Experimental and numerical investigations of heat transfer and flow characteristics during flow boiling in straight and diverging PDMS microchannel

Recent trends of miniaturization and densely packed circuits have necessitated the development of novel cooling methods, especially for emerging fields like flexible microelectronics, biotechnology, and nanotechnology. A polydimethylsiloxane (PDMS) based microchannel flow boiling heat sink can be used for these applications due to its unique properties as such as unique mechanical properties, biocompatibility, optical transparency, etc. PDMS microchannels are fabricated using soft lithography techniques, which involve using a mould to pattern the PDMS material.
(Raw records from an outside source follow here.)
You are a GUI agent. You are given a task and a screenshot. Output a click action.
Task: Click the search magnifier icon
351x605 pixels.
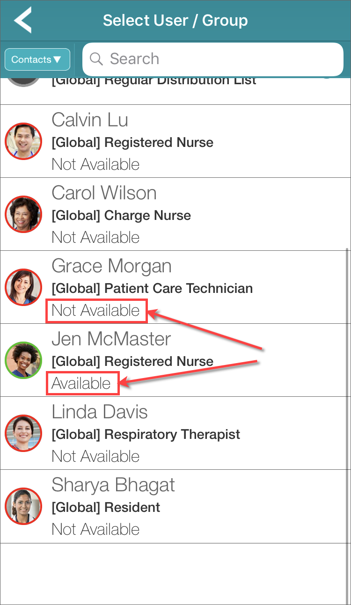click(96, 59)
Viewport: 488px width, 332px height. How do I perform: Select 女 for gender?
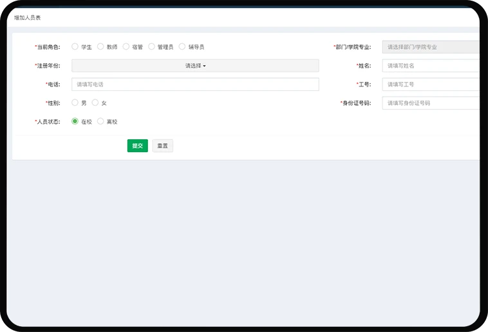95,103
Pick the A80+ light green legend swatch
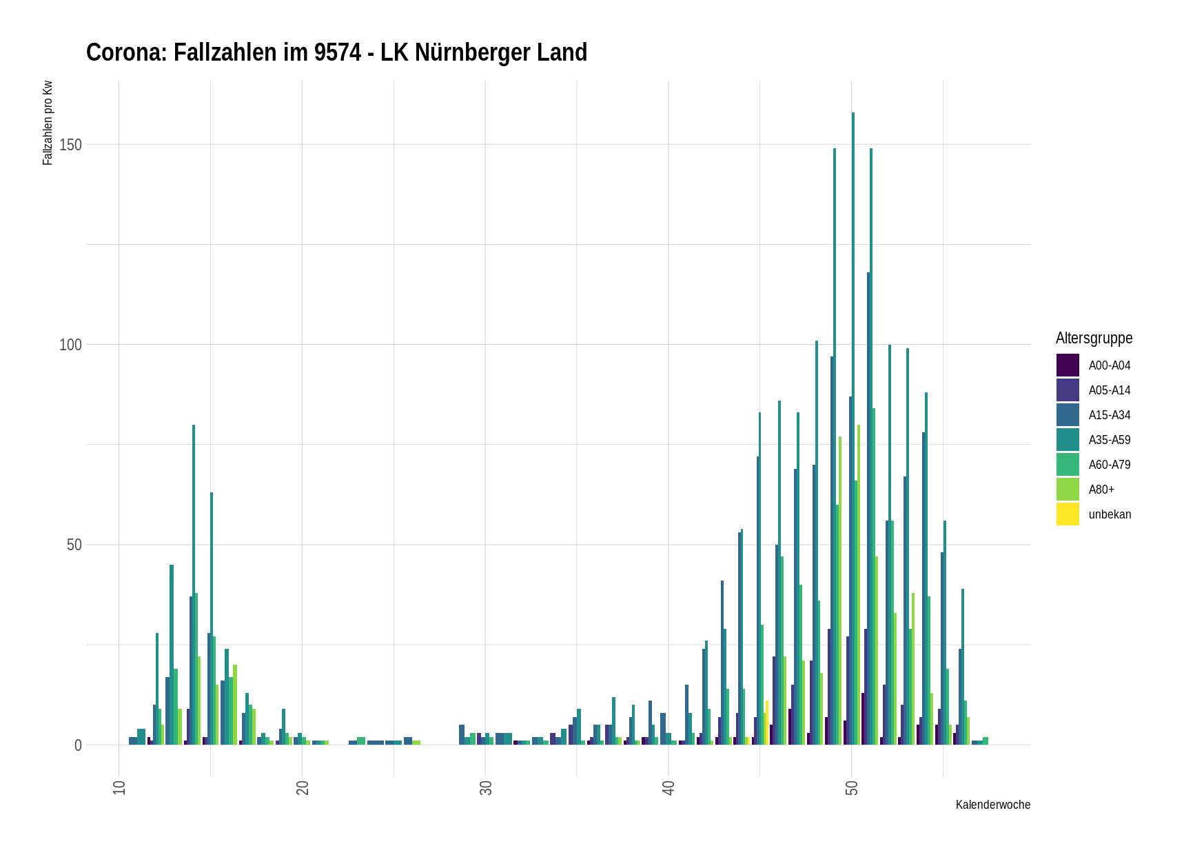1184x855 pixels. tap(1068, 490)

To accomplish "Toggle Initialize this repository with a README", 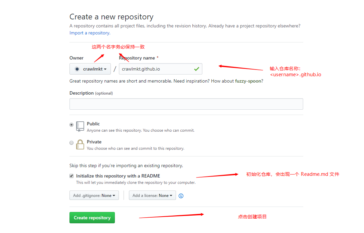I will 71,176.
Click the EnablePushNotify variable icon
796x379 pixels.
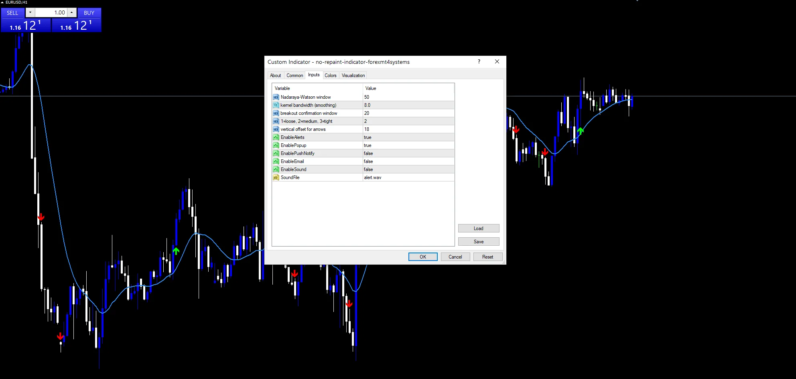[x=276, y=153]
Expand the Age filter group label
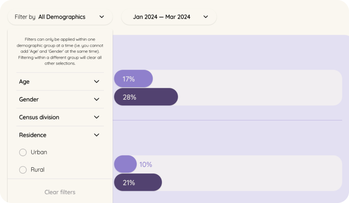This screenshot has height=203, width=349. [x=24, y=82]
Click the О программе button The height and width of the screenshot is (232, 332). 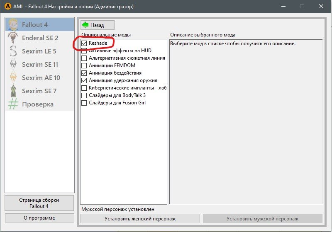[x=39, y=218]
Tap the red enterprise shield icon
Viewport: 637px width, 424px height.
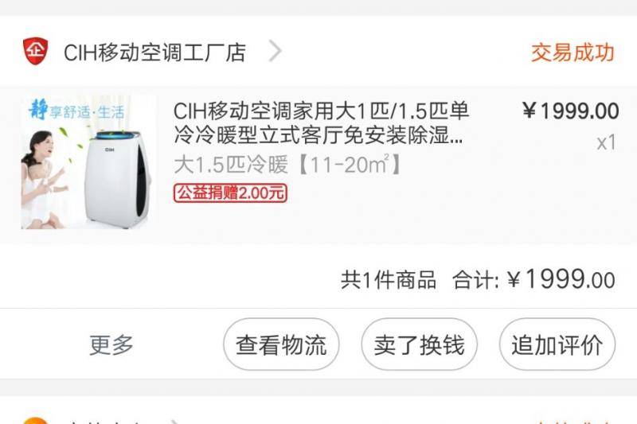[x=35, y=51]
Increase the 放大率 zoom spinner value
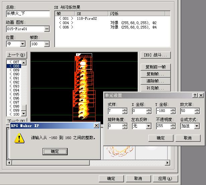The image size is (206, 185). 197,109
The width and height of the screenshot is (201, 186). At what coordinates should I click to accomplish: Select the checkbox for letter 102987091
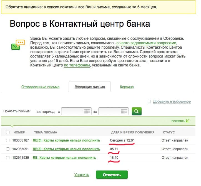(x=8, y=149)
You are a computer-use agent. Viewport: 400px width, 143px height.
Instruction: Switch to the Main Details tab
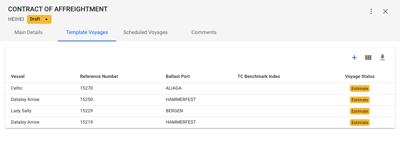[29, 33]
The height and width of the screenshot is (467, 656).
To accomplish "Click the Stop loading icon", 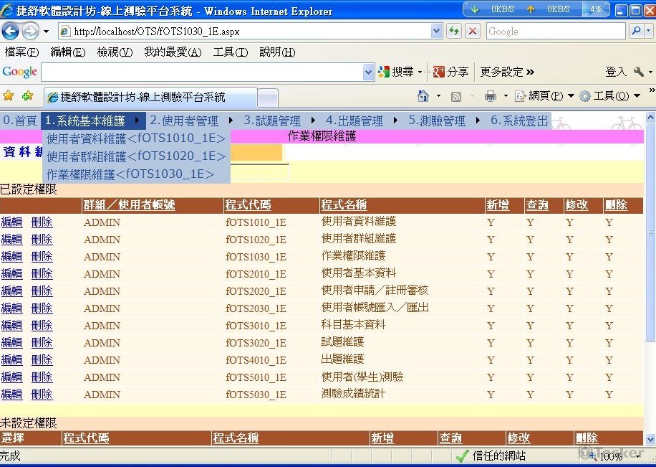I will (473, 32).
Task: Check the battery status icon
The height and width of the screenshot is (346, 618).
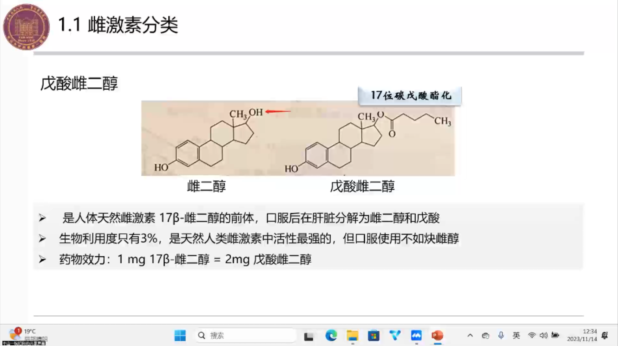Action: (x=555, y=335)
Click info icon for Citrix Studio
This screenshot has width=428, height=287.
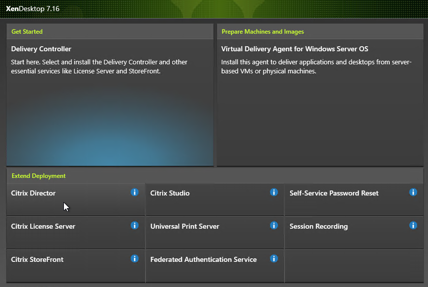(x=274, y=192)
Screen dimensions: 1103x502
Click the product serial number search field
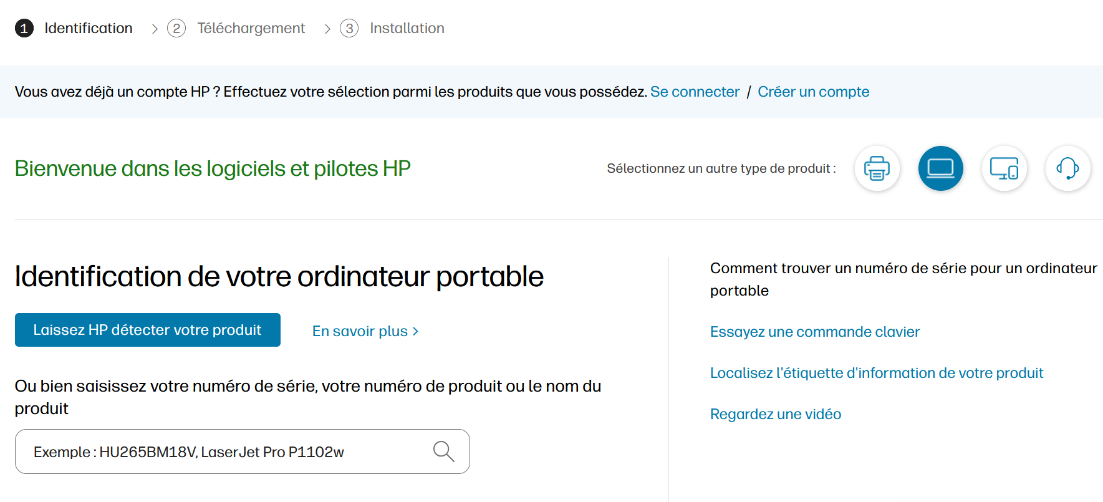click(218, 451)
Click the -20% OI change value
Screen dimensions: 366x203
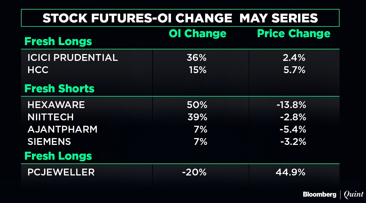[x=195, y=172]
The mould is created using photolithography, and the PDMS is poured over the mould and cured to create the microchannels. In this study, an effort is made to compare the flow and heat transfer performance of a PDMS microchannel heat sink with different channel shapes, i.e. straight and diverging microchannel heat sinks for different heat flux and mass flux conditions. The PDMS microchannel was fabricated using the soft lithography technique and a flexible laser-induced graphene heater was fabricated and integrated with the developed PDMS microchannel to act as a heat source. Experimentally, the parameters like bubble pattern, pressure drop, exit vapour quality, and corresponding heat transfer coefficient were determined at varying mass and heat flux ranging from 19 to 114 kg m(-2)s(-1) and from 13.3 to 156.6 kW m(-2) respectively for both the microchannels. It was observed that the flow in the diverging microchannel is more stable and has a 13% higher heat transfer coefficient value compared to the straight microchannel under similar conditions. Further, a 3D numerical study was carried out to corroborate and elaborate on the results. The heat transfer, flow characteristics, and bubble pattern results show an excellent agreement with experimental results. This work has significant relevance in designing flexible microchannel heat sinks.